Company of Heroes is probably the best RTS out there, but it's a bit lower-level than what you're looking for.

The old ones are the good ones - Steel Panthers is still a free download. It's a bit fiddly to get working under Windows 7, but it does work.


----------



## creak (Apr 28, 2011)

Okay, think I may have found one- Order of War. I'm downloading the demo now. 
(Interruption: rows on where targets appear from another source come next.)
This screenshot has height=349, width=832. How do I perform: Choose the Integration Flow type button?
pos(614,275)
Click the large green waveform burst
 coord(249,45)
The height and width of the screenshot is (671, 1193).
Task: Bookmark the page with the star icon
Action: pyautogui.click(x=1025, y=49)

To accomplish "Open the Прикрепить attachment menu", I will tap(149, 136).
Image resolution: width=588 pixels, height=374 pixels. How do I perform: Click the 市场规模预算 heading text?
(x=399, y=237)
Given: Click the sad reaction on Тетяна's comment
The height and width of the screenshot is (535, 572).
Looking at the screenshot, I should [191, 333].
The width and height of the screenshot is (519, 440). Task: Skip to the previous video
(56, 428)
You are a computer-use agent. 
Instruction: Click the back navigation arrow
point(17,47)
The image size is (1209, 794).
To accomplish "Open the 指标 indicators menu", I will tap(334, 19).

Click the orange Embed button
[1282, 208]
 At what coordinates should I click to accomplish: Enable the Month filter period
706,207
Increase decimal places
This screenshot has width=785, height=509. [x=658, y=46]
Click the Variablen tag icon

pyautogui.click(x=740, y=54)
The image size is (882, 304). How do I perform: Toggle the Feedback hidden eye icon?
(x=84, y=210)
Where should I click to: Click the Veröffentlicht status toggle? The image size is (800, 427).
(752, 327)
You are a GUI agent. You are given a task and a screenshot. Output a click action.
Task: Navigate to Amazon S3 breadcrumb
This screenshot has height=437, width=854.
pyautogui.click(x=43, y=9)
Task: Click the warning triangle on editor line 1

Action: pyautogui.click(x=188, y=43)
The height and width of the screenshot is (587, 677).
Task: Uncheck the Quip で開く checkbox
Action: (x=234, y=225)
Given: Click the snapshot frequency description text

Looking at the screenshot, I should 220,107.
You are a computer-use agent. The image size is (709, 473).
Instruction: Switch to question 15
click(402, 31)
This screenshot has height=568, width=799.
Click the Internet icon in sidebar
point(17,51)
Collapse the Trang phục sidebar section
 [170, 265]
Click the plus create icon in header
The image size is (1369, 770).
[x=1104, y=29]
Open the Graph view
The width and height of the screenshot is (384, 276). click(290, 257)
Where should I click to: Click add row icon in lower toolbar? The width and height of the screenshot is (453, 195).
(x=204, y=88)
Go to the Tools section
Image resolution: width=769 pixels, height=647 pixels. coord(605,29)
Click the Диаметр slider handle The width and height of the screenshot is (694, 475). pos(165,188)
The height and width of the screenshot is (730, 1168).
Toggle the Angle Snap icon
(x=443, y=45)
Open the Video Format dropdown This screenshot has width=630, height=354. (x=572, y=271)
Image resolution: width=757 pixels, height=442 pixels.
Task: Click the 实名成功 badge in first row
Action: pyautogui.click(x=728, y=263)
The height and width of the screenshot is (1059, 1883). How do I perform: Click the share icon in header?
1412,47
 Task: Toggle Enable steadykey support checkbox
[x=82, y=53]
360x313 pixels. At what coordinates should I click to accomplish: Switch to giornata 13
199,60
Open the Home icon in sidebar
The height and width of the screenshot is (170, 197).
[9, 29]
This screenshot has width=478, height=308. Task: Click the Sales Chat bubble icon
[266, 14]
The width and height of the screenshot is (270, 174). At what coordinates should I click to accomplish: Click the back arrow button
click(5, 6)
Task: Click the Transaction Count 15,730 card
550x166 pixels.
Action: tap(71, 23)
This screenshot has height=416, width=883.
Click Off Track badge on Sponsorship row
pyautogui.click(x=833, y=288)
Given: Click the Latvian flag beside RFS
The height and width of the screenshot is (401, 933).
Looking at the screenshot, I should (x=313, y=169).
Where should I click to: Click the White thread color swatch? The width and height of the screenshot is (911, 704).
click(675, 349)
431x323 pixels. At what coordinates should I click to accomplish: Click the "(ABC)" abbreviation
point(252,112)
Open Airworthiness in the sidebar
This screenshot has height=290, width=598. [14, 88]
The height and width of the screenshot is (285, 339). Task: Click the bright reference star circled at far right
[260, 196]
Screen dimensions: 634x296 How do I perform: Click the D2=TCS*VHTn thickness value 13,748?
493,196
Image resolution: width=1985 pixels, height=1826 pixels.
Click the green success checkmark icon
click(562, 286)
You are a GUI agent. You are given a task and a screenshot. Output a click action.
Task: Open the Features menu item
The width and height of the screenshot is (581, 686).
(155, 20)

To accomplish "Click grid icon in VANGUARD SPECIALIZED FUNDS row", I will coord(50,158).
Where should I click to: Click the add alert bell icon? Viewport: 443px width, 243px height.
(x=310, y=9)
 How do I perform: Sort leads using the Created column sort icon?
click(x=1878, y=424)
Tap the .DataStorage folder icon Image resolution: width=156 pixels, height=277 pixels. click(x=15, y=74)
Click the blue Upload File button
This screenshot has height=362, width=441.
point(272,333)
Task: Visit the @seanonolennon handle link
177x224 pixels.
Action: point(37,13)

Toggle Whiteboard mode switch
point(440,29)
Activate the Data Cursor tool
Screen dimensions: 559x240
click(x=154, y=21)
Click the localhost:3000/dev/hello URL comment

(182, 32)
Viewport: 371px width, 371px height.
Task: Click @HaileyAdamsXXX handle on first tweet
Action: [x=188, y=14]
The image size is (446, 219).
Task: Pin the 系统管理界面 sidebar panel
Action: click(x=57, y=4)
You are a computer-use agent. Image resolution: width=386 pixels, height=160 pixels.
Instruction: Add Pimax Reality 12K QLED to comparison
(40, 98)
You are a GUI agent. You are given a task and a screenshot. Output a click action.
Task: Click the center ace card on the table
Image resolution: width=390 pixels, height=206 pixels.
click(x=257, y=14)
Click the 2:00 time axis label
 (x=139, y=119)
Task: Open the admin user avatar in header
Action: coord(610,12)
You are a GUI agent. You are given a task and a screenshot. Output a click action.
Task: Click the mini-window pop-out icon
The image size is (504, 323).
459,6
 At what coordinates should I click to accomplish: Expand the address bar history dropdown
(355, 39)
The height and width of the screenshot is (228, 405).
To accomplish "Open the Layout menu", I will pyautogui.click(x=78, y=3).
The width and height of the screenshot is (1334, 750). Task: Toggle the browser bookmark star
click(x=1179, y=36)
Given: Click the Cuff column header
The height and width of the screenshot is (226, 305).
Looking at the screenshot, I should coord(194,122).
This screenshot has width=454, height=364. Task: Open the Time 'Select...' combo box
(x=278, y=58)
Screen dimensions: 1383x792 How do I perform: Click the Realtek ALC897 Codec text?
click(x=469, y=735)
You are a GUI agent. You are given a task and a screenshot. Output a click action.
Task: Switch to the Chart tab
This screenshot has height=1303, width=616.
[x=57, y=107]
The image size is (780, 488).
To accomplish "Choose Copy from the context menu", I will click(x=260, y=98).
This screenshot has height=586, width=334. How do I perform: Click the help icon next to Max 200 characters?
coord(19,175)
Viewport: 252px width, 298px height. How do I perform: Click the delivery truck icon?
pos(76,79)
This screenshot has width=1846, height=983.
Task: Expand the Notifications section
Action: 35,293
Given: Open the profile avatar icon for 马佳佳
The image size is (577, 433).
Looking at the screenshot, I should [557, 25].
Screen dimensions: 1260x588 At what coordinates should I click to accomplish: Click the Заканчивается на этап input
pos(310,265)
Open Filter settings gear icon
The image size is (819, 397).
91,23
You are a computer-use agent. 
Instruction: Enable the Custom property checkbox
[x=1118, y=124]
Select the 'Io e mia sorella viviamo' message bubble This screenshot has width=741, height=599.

> You take on the role of a colonel and control units representing whole companies, rather than squads or individuals. As a result, it's not your responsibility to ask infantry squads to lob hand grenades at the enemy; they can do such tasks on their own. Instead, your focus is on big-picture tactics such as harnessing terrain, positioning, managing reinforcements, and calling in air support.



Gamespot

Does that sound more like it?


----------



## YouSir (Apr 28, 2011)

Men of War: Assault Squad if it hasn't been mentioned yet.


----------



## Citizen66 (Mar 22, 2012)

Anyone tried Wargame: European Escalation yet?


----------



## Supine (Mar 22, 2012)

Any iPad versions of these games? I fancy some tactical battle action.


----------



## Citizen66 (Mar 22, 2012)

iPad strategy games are generally a bit shit. It doesn't have the power for these yet. But it's an ideal platform for them. You could try Civilization but if you're used to PC Civ you'll be sorely disappointed. The other option is Risk. There's some others I read up on but they sound
a bit dull tbh.

Oh, a colleague is addicted to Red Alert on his iPod Touch which is strategy I think. Don't know much about it though.


----------



## bouncer_the_dog (Jun 22, 2012)

Citizen66 said:


> Anyone tried Wargame: European Escalation yet?


 
played it for a couple of hours single player... what I like about it is it is NOT a frantic Zerg fest... BUT it is satisfyingly violent.. slower but fast when its action time


----------



## Chz (Jun 22, 2012)

Wargame is pretty awesome multiplayer. I don't really have the time to set up games, but the local 15 year-old is a big fan.


----------



## camouflage (Jun 22, 2012)

Citizen66 said:


> if you want modern then World in Conflict is set post-cold war.
> 
> http://m.gamespot.com/reviewDetails...XGC-w**?emvAD=533x260&id=6179012&platform=100


 

Aye, that's tactics gaming that.


----------